To community leaders, the reduction in crime also reflects an evolution of the immigrant community, which has increased its political power and expanded organizations to combat a host of ills, from apartment overcrowding to the high rate of school dropouts.
"It's the normal growth and development of the community," said Victor Morisete, the executive director of the Community Association of Progressive Dominicans. "When you have a stake in where you live, you will think differently, you will treat that area differently, and crime is one of the things that is affected."
A turning point for the neighborhood was five days of disturbances in July 1990 ignited by the killing of Jose (Kiko) Garcia, a drug suspect, by Officer Michael O'Keefe during a scuffle. Although the officer was cleared of any wrongdoing, the killing raised the suspicions of many residents that the police were abusive and corrupt.
At the time, crime seemed boundless, and the influx of young immigrants had overwhelmed the already-crowded schools. Many had turned to the drug trade.
"I felt that perhaps we were threatened in a way we never were before," said Guillermo Linares, who in 1991 became the first Dominican immigrant elected to the City Council. "It was overwhelming to see people standing on the street and knowing that there is something going on that is not right and that the only way to confront it is if the whole community comes together to confront it."
The disturbances, with overturned cars aflame and the police under attack from flying rocks and bottles, opened a pressure valve in Washington Heights. Since then, residents' requests for more officers have been answered, and community and police officials have tried to erase stereotypes of all cops as corrupt thugs and all young immigrants as gun-packing drug dealers.
The redoubled focus on Washington Height's youths can be seen daily behind the battered brown doors of P.S. 143, where an after-school program of athletics, academics and crafts attracts hundreds of young people, from pre-teen students to former convicts wearing gang beads.
"This becomes like a surrogate home for these kids," said Eddie Silverio, a program director.
At the school on a recent night, Mr.
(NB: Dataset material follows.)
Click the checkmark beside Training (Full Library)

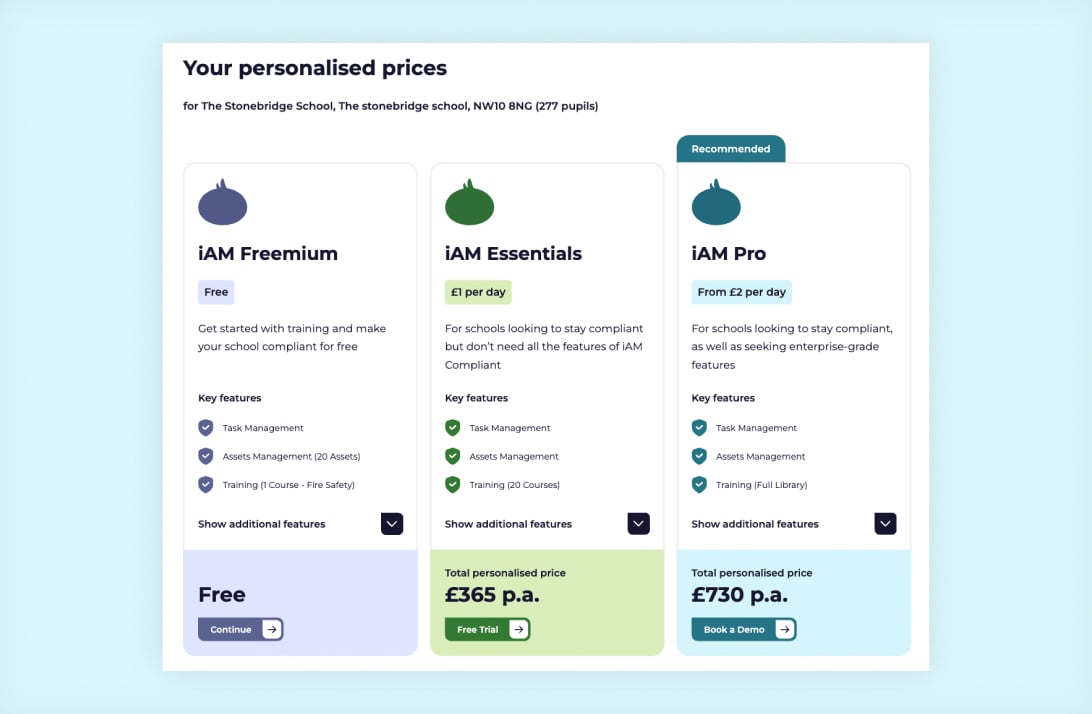(699, 484)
Silverio asked Mr. Cabero about the 10 closest friends he had before he went to prison. "Those 10 people," Mr. Cabero said, "are now behind the walls of Sing Sing, Attica . . . "
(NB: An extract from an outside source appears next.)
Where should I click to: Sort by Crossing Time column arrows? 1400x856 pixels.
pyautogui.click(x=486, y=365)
Mr. Silverio motioned to another man in the room that night. Milton Martinez, 28, who described himself as the leader of the Netas gang in Washington Heights, is a former drug dealer who has served sentences for robbery and attempted murder. Released this fall, he swears he is a changed man.
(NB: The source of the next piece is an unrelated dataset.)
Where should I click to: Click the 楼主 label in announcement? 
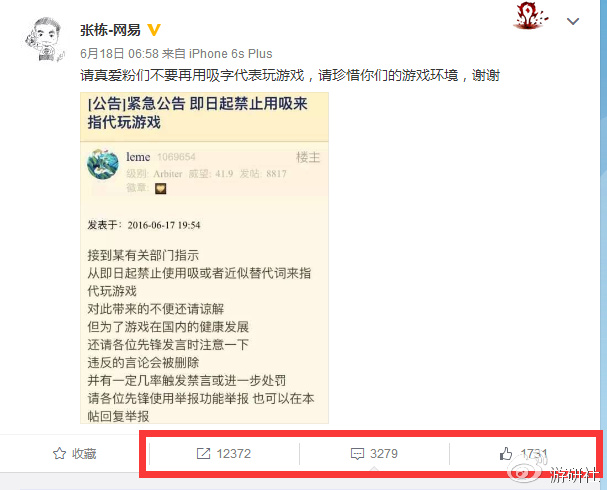pyautogui.click(x=308, y=157)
Mr. Silviero said reducing crime permanently may require more than just putting people in prison and putting more police officers on the street, especially in neighborhoods where the economy is fragile and money for youth programs is scarce.
"There are no jobs," Mr. Silverio said. "What's Milton going to do to survive?"
Only in Manhattan have the numbers of felonies against people -- homicides, robberies and assaults -- fallen below the levels reported in 1985. In Staten Island and Queens, which have relatively low crime rates, the rates are far above the levels of the mid-1980's, 33 percent higher in Staten Island, 18 percent higher in Queens. And in all boroughs except Manhattan, the homicide rate is above the level reported in 1985, with Queens recording an increase of more than 40 percent through the decade.
PROPERTY FELONIES
Crimes against property, like burglary and auto theft, are also down the most in Manhattan. Since 1985 burglaries have fallen by a third in Manhattan and by almost as much in Brooklyn. Auto thefts skyrocketed from 1985 to 1990, with Queens, the Bronx and Brooklyn posting increases of greater than 90 percent. Since 1990, car thefts have declined, but by not nearly as much, and remain 20 percent higher than a decade before.